Dhumeaux D
Service d'hépatologie et de gastro-entérologie, hôpital Henri-Mondor, Créteil.
Rev Prat. 1992 Jun 15;42(12):1478-81.
Cholesterol gallstones can be dissolved by chenodeoxycholic acid or by ursodeoxycholic acid administered orally. This treatment is subject to the following conditions: the gallbladder must be functioning; the gallstones must be radiolucent; the stones must not be too large; the main bile ducts must be patent; the cholelithiasis must be symptomatic but without severe complications. The two biliary acids are equally effective, but ursodeoxycholic acid is preferred to chenodeoxycholic acid because it is devoid of undesirable side-effects. The effectiveness of treatment varies from one published series to the other, but it primarily depends on the size of the gallstones: if they are less than 5 mm wide dissolution can be obtained in 70 to 80% of the cases. After the end of treatment the bile becomes lithogenic again, and a relapse is possible; after 5 years this relapse occurs in about 50% of the patients.
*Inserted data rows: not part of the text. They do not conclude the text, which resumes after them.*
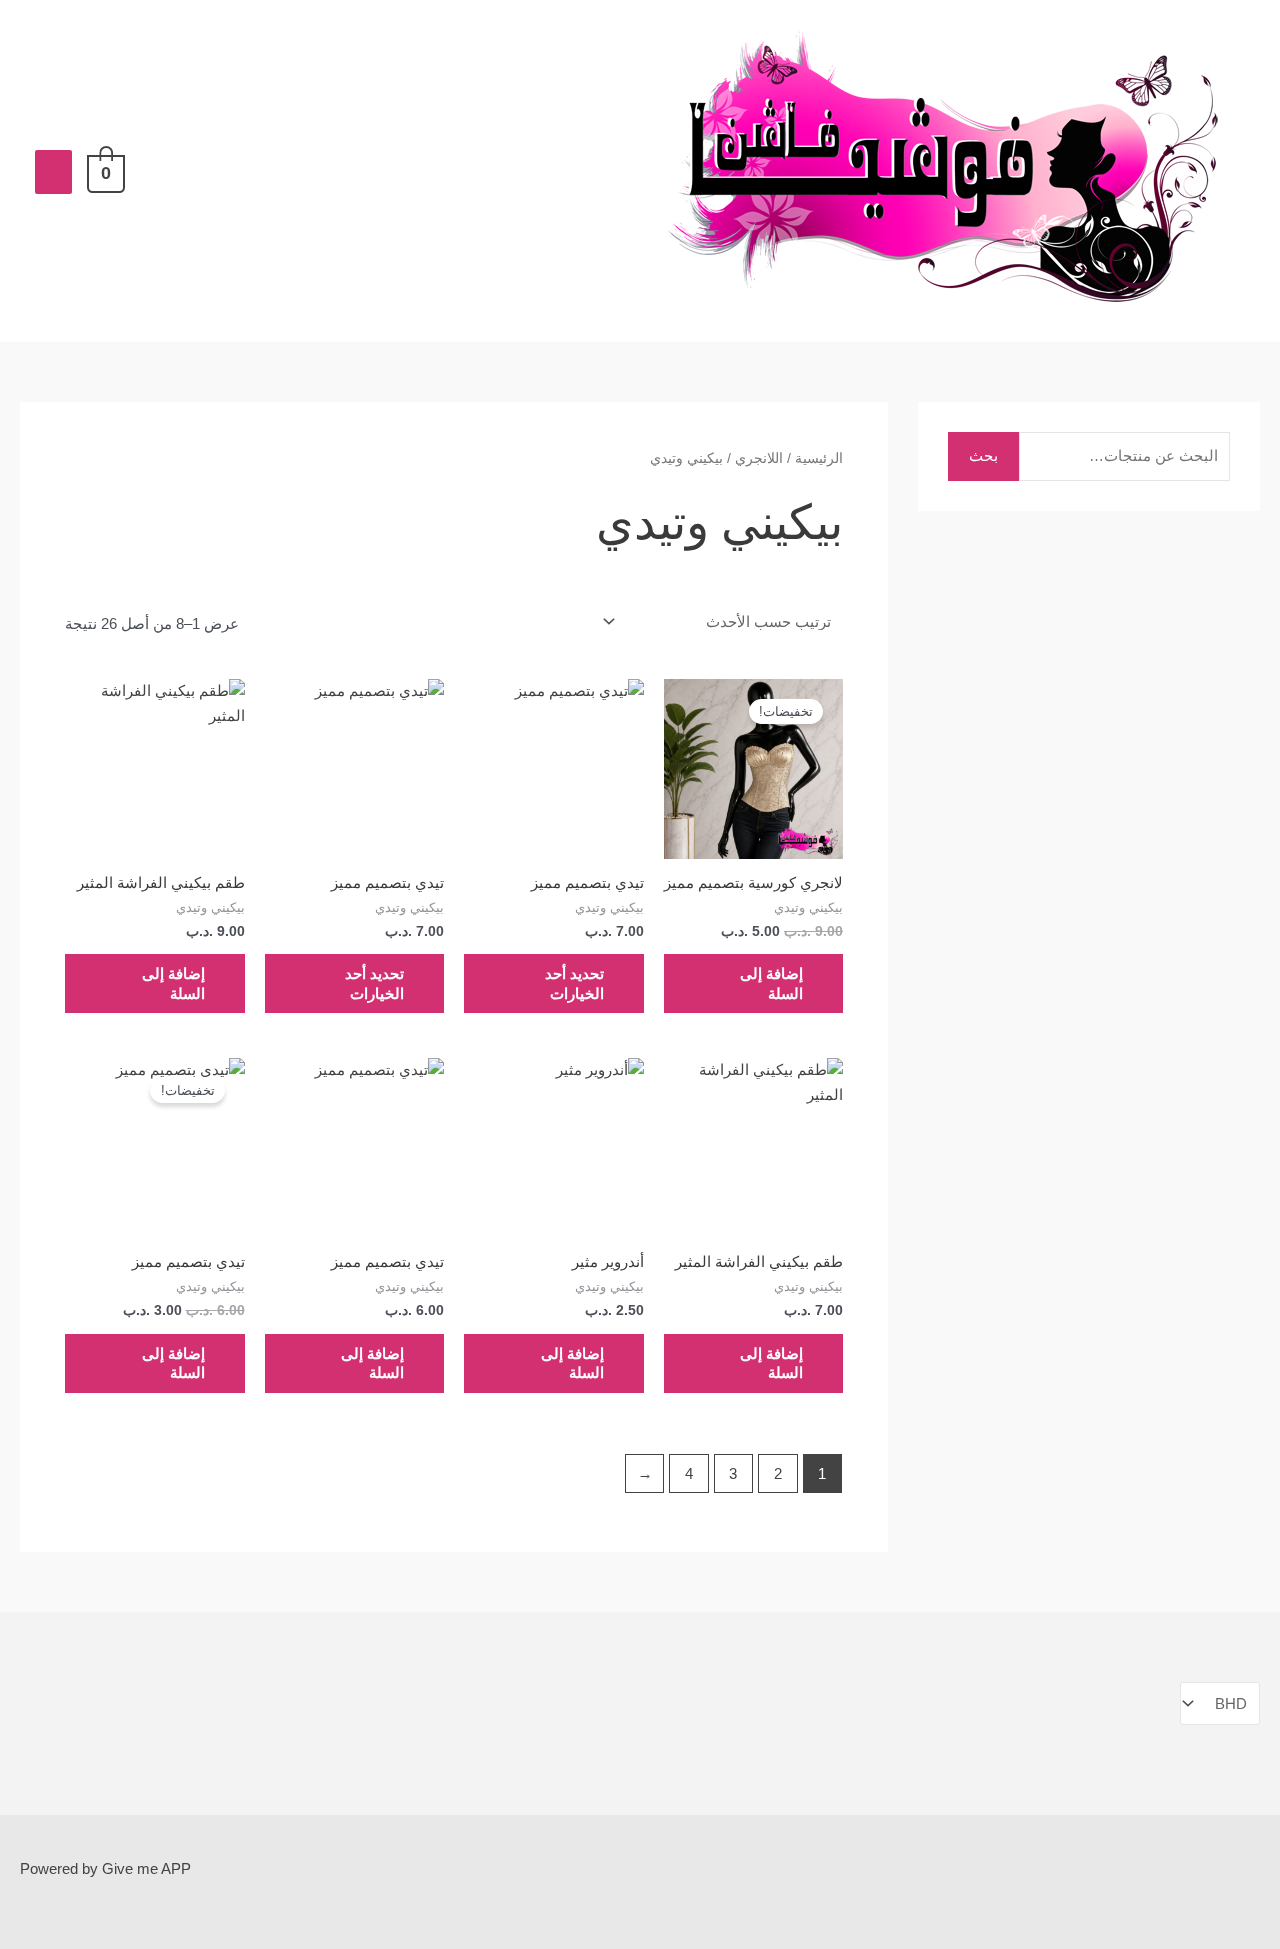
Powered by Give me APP (105, 1868)
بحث (983, 455)
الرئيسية (819, 458)
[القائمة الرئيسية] (53, 172)
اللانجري (759, 458)
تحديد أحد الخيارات (574, 983)
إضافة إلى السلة (771, 983)
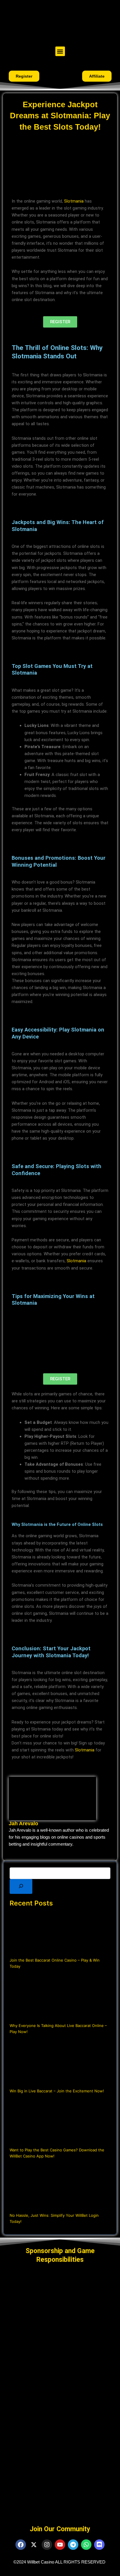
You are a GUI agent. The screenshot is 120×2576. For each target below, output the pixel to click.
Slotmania (74, 201)
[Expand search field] (21, 1886)
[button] (60, 51)
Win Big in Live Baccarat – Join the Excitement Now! (57, 2091)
The position occupied by biliary acids in the treatment of gallstones is modest, owing to the conditions of their use and to the advantages of surgery, and notably laparoscopic surgery. Biliary acids are usually given to elderly people or to subjects at high risk for anaesthesia or surgery. Attempts have been made to introduce another cholesterol dissolvant, methyl-tert-butyl-ester, directly into the gallbladder by the transcutaneous-transhepatic route. The gallstones were dissolved, but the invasiveness of this technique and the potential toxic effects of this particular drug are such that the indications for this treatment are extremely reduced.